Gerry stared at him. ‘I’ve been locked up in prison,’ she said.

He was reduced to an open mouthed silence for a moment and then asked ‘Why?’

‘For the murder of Dean Furness.’

He stared at her, wide eyed. ‘Did you do it?’

She shook her head. ‘No, I was set up for it. And that’s why, if you’ve nothing else to do now, perhaps you could tell me about Gilgamesh? Because I think it might help me understand why this has happened to us. Do you remember when we were in that aircraft with Hakim Mansour flying back to Kuwait? Mansour was in the toilet and I was trying to have a look in his briefcase but you stopped me from reading any further, otherwise I might have learned something about it back then.’ She gazed across at Ali Hamsin now slumped in the corner of a life raft in the Atlantic Ocean, rather than enjoying the comfort of an executive jet and aged beyond his years by his incarceration in Guantanamo Bay detention centre.

‘I remember stopping you,’ he said, ‘but Hakim Mansour came out the aircraft toilet with his trousers down and if he had found you reading it then there would have been hell to pay, for me anyway and probably for you too.’

‘So what was it all about, that agreement? What were you hiding from me?’

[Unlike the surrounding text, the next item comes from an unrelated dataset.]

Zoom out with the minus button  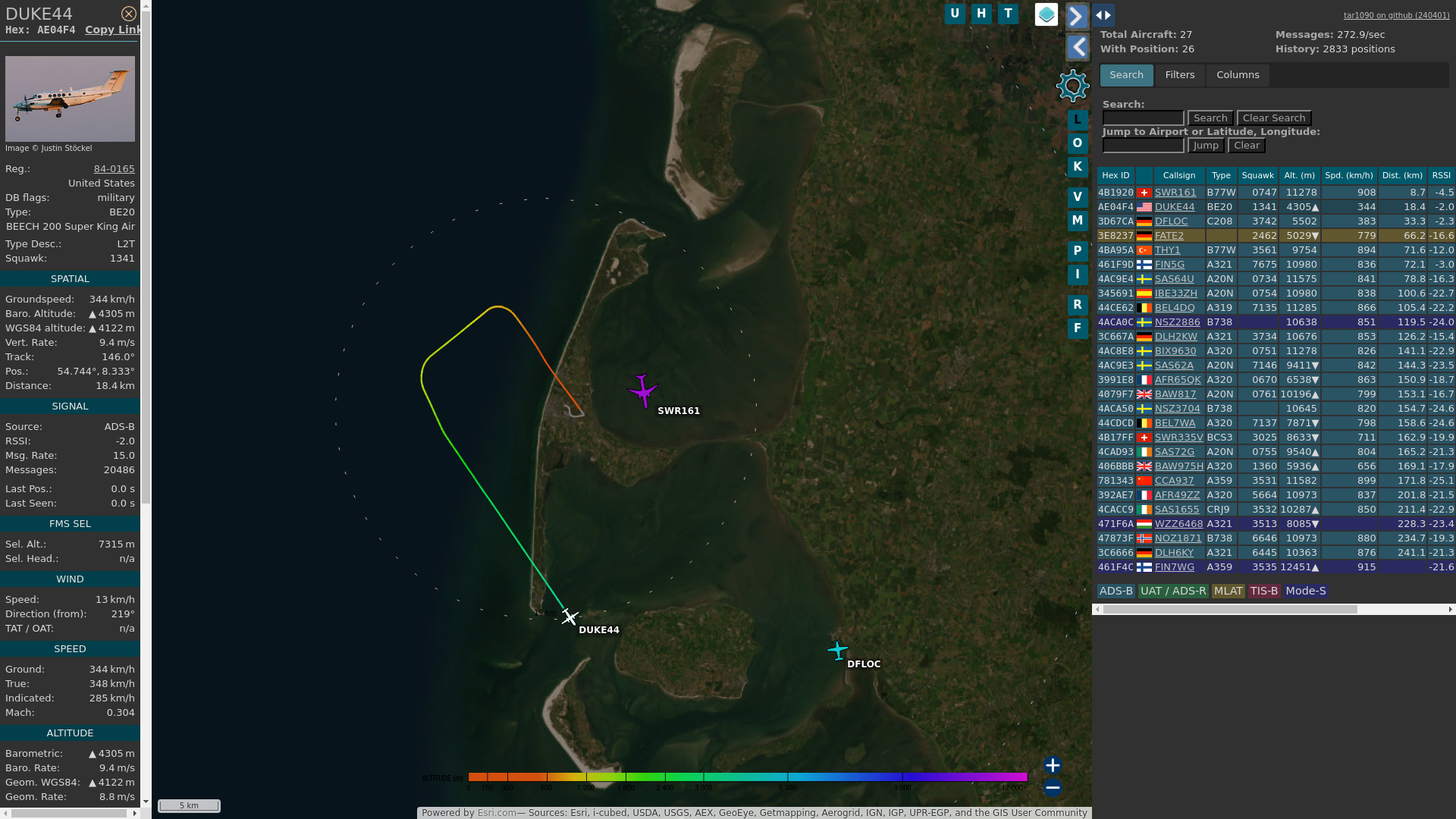(x=1052, y=788)
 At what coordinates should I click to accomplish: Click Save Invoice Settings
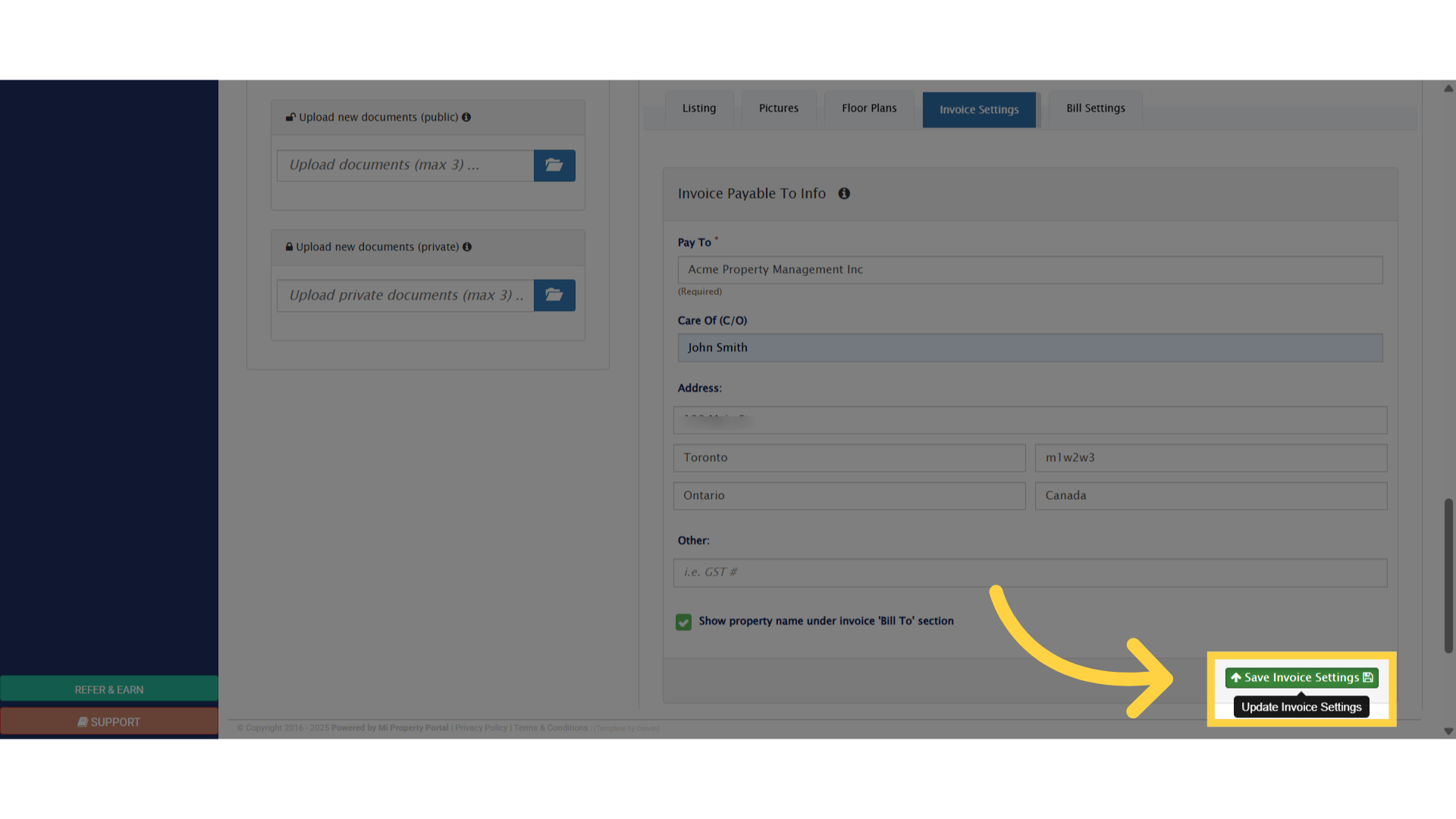(1301, 677)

Ali tilted his head back and sighed. ‘If it wasn’t for that agreement and my association with Hakim Mansour I could have sheltered in Baghdad with my wife, or perhaps we would have left for Amman, where her brother lives, but I wouldn’t have finished up in Guantanamo Bay.’ He suddenly gave Gerry an accusing stare. ‘Maybe Rashid would have stayed safe in England, and you wouldn’t have arranged for the abduction of my son.’

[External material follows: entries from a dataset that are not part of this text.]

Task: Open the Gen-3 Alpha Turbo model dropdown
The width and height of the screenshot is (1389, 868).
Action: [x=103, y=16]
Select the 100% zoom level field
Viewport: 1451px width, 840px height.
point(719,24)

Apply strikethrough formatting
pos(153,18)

‘Oh crap!’ she said to herself, and then aloud ‘So you know that was me.’

‘Rashid explained that a tall attractive woman named Sandra who spoke excellent Arabic in the Gulf style befriended him, but at the end of the evening he was snatched away from his home by some Americans. He also mentioned that Sandra had a scar on her neck. Apart from the name, that’s a fair description of you.’

Gerry’s hand automatically reached for the scar that ran down the right side of her neck and across her collar bone, remembering how the blood had flowed down her chest and how lucky she was not to have been slashed across the face or had her artery cut. She stared out of the raft where the sun was hidden behind some shower clouds, giving the two of them a respite from the heat.

‘It was just a few weeks after that meeting in Frankfurt.’ She shrugged ‘Depending on your point of view I’m a conniving bitch or a loyal and patriotic member of my country’s security service…or at least I was back then...I was carrying out orders to abduct Rashid. It was shortly before the invasion. Of course I never told him that I’d already met you. I asked my boss what was going to happen to him. First of all he told me to mind my own business, but then he told me that there was a job for your son, but not to worry, he would be going to Baghdad to re-join his family.  Then a few days later I was given set a task in Oman, and planning that rather put him out of my mind.’ She paused. ‘Anyhow he arrived safely back at home with you.’